§ **Consegna**:
Riscrivi tutte le righe seguenti sostituendo "GUI agent" con "screen agent" e lasciando invariato tutto il resto.
━━ Righe archiviate
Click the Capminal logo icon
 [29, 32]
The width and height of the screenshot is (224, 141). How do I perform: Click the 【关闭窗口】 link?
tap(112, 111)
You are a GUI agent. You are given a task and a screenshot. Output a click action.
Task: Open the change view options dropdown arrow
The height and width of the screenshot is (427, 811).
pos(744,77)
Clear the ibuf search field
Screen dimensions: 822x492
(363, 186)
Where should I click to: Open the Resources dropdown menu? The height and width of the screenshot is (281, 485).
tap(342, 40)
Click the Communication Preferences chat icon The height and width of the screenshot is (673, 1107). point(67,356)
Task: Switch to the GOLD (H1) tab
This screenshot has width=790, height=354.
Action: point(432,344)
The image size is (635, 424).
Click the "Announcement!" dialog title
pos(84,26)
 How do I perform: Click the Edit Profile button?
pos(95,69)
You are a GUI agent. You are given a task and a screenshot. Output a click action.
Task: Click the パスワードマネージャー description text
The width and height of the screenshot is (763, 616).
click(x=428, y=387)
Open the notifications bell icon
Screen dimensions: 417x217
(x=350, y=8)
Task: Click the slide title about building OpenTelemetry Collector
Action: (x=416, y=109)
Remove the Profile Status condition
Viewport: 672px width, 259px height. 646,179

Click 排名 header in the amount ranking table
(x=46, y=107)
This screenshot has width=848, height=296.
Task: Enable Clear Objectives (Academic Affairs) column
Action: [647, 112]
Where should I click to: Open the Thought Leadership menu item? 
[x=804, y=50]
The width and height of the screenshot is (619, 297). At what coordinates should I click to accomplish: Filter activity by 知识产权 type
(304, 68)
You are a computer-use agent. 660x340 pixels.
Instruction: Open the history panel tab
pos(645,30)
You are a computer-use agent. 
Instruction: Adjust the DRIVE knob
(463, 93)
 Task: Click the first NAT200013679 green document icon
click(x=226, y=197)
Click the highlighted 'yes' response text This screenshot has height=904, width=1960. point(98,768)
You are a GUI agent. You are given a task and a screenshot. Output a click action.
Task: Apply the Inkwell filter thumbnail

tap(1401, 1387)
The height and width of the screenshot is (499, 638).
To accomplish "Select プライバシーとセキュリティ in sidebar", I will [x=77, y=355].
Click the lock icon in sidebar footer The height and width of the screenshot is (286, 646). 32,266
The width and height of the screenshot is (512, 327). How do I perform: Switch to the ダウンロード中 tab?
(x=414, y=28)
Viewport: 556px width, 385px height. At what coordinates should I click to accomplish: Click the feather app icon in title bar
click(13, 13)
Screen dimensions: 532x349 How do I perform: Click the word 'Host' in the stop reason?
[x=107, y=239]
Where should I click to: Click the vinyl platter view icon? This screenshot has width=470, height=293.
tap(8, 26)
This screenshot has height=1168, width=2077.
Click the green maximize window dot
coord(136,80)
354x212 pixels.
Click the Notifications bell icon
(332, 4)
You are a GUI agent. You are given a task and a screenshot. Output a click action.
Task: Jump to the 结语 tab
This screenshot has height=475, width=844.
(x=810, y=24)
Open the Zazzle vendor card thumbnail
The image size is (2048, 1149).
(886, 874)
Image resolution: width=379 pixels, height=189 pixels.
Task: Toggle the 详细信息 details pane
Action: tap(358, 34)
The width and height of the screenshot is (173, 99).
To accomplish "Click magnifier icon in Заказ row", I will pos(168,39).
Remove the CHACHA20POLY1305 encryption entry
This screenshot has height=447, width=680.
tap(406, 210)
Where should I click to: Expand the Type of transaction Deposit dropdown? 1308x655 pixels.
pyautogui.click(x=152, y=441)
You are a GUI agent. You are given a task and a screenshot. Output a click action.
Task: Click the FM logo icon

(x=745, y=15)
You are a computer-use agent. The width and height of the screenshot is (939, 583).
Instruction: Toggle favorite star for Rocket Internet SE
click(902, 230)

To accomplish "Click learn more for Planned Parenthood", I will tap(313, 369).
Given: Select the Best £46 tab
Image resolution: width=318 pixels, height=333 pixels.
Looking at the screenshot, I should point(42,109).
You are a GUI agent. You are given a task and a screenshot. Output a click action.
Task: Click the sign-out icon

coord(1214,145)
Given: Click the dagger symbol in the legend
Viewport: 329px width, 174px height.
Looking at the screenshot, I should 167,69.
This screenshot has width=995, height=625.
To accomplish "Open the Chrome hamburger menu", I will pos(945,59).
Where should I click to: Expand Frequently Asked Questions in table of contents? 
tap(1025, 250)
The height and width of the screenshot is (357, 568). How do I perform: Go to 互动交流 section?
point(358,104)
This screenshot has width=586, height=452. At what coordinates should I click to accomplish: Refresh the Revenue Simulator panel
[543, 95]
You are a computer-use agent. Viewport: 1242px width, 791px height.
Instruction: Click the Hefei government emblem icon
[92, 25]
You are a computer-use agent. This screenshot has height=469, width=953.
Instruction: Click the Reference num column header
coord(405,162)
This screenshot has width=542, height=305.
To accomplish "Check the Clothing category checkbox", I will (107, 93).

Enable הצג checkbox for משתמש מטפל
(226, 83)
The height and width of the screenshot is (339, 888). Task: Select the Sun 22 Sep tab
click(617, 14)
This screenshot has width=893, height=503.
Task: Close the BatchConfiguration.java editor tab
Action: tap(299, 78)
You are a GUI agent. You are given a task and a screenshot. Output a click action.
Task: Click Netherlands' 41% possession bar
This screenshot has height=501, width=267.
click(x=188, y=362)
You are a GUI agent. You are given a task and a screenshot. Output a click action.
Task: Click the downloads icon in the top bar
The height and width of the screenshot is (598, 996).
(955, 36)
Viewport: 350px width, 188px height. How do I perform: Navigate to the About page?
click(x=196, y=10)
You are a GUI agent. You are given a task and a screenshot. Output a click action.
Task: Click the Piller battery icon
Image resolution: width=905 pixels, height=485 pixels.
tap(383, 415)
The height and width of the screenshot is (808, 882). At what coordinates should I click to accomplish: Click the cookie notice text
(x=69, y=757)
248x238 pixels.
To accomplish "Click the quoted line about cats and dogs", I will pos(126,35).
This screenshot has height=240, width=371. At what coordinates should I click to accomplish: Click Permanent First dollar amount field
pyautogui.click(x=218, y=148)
━━━━
§ **Soluzione**:
Click the Capminal logo icon
 [29, 32]
The width and height of the screenshot is (224, 141). How do I perform: Click the 【关闭窗口】 link?
tap(112, 111)
You are a screen agent. You are given a task and a screenshot. Output a click action.
Task: Open the change view options dropdown arrow
The height and width of the screenshot is (427, 811).
pos(744,77)
Clear the ibuf search field
Screen dimensions: 822x492
(363, 186)
Where should I click to: Open the Resources dropdown menu? The height and width of the screenshot is (281, 485).
tap(342, 40)
Click the Communication Preferences chat icon The height and width of the screenshot is (673, 1107). point(67,356)
Task: Switch to the GOLD (H1) tab
This screenshot has width=790, height=354.
Action: point(432,344)
The image size is (635, 424).
Click the "Announcement!" dialog title
pos(84,26)
 How do I perform: Click the Edit Profile button?
pos(95,69)
You are a screen agent. You are given a task and a screenshot. Output a click action.
Task: Click the パスワードマネージャー description text
The width and height of the screenshot is (763, 616).
click(x=428, y=387)
Open the notifications bell icon
Screen dimensions: 417x217
(x=350, y=8)
Task: Click the slide title about building OpenTelemetry Collector
Action: (x=416, y=109)
Remove the Profile Status condition
Viewport: 672px width, 259px height. 646,179

Click 排名 header in the amount ranking table
(x=46, y=107)
This screenshot has width=848, height=296.
Task: Enable Clear Objectives (Academic Affairs) column
Action: [647, 112]
Where should I click to: Open the Thought Leadership menu item? 
[x=804, y=50]
The width and height of the screenshot is (619, 297). At what coordinates should I click to accomplish: Filter activity by 知识产权 type
(304, 68)
You are a computer-use agent. 660x340 pixels.
Instruction: Open the history panel tab
pos(645,30)
You are a computer-use agent. 
Instruction: Adjust the DRIVE knob
(463, 93)
 Task: Click the first NAT200013679 green document icon
click(x=226, y=197)
Click the highlighted 'yes' response text This screenshot has height=904, width=1960. point(98,768)
You are a screen agent. You are given a task and a screenshot. Output a click action.
Task: Apply the Inkwell filter thumbnail

tap(1401, 1387)
The height and width of the screenshot is (499, 638).
To accomplish "Select プライバシーとセキュリティ in sidebar", I will [x=77, y=355].
Click the lock icon in sidebar footer The height and width of the screenshot is (286, 646). 32,266
The width and height of the screenshot is (512, 327). How do I perform: Switch to the ダウンロード中 tab?
(x=414, y=28)
Viewport: 556px width, 385px height. At what coordinates should I click to accomplish: Click the feather app icon in title bar
click(13, 13)
Screen dimensions: 532x349 How do I perform: Click the word 'Host' in the stop reason?
[x=107, y=239]
Where should I click to: Click the vinyl platter view icon? This screenshot has width=470, height=293.
tap(8, 26)
This screenshot has height=1168, width=2077.
Click the green maximize window dot
coord(136,80)
354x212 pixels.
Click the Notifications bell icon
(332, 4)
You are a screen agent. You are given a task and a screenshot. Output a click action.
Task: Jump to the 结语 tab
This screenshot has height=475, width=844.
(x=810, y=24)
Open the Zazzle vendor card thumbnail
The image size is (2048, 1149).
(886, 874)
Image resolution: width=379 pixels, height=189 pixels.
Task: Toggle the 详细信息 details pane
Action: tap(358, 34)
The width and height of the screenshot is (173, 99).
To accomplish "Click magnifier icon in Заказ row", I will pos(168,39).
Remove the CHACHA20POLY1305 encryption entry
This screenshot has height=447, width=680.
tap(406, 210)
Where should I click to: Expand the Type of transaction Deposit dropdown? 1308x655 pixels.
pyautogui.click(x=152, y=441)
You are a screen agent. You are given a task and a screenshot. Output a click action.
Task: Click the FM logo icon

(x=745, y=15)
You are a computer-use agent. The width and height of the screenshot is (939, 583).
Instruction: Toggle favorite star for Rocket Internet SE
click(902, 230)

To accomplish "Click learn more for Planned Parenthood", I will tap(313, 369).
Given: Select the Best £46 tab
Image resolution: width=318 pixels, height=333 pixels.
Looking at the screenshot, I should point(42,109).
You are a screen agent. You are given a task and a screenshot. Output a click action.
Task: Click the sign-out icon

coord(1214,145)
Given: Click the dagger symbol in the legend
Viewport: 329px width, 174px height.
Looking at the screenshot, I should 167,69.
This screenshot has width=995, height=625.
To accomplish "Open the Chrome hamburger menu", I will pos(945,59).
Where should I click to: Expand Frequently Asked Questions in table of contents? 
tap(1025, 250)
The height and width of the screenshot is (357, 568). How do I perform: Go to 互动交流 section?
point(358,104)
This screenshot has width=586, height=452. At what coordinates should I click to accomplish: Refresh the Revenue Simulator panel
[543, 95]
You are a computer-use agent. Viewport: 1242px width, 791px height.
Instruction: Click the Hefei government emblem icon
[92, 25]
You are a computer-use agent. This screenshot has height=469, width=953.
Instruction: Click the Reference num column header
coord(405,162)
This screenshot has width=542, height=305.
To accomplish "Check the Clothing category checkbox", I will (107, 93).

Enable הצג checkbox for משתמש מטפל
(226, 83)
The height and width of the screenshot is (339, 888). Task: Select the Sun 22 Sep tab
click(617, 14)
This screenshot has width=893, height=503.
Task: Close the BatchConfiguration.java editor tab
Action: tap(299, 78)
You are a screen agent. You are given a task and a screenshot. Output a click action.
Task: Click Netherlands' 41% possession bar
This screenshot has height=501, width=267.
click(x=188, y=362)
You are a screen agent. You are given a task and a screenshot. Output a click action.
Task: Click the downloads icon in the top bar
The height and width of the screenshot is (598, 996).
(955, 36)
Viewport: 350px width, 188px height. How do I perform: Navigate to the About page?
click(x=196, y=10)
You are a screen agent. You are given a task and a screenshot. Output a click action.
Task: Click the Piller battery icon
Image resolution: width=905 pixels, height=485 pixels.
tap(383, 415)
The height and width of the screenshot is (808, 882). At what coordinates should I click to accomplish: Click the cookie notice text
(x=69, y=757)
248x238 pixels.
To accomplish "Click the quoted line about cats and dogs", I will pos(126,35).
This screenshot has height=240, width=371. At what coordinates should I click to accomplish: Click Permanent First dollar amount field
pyautogui.click(x=218, y=148)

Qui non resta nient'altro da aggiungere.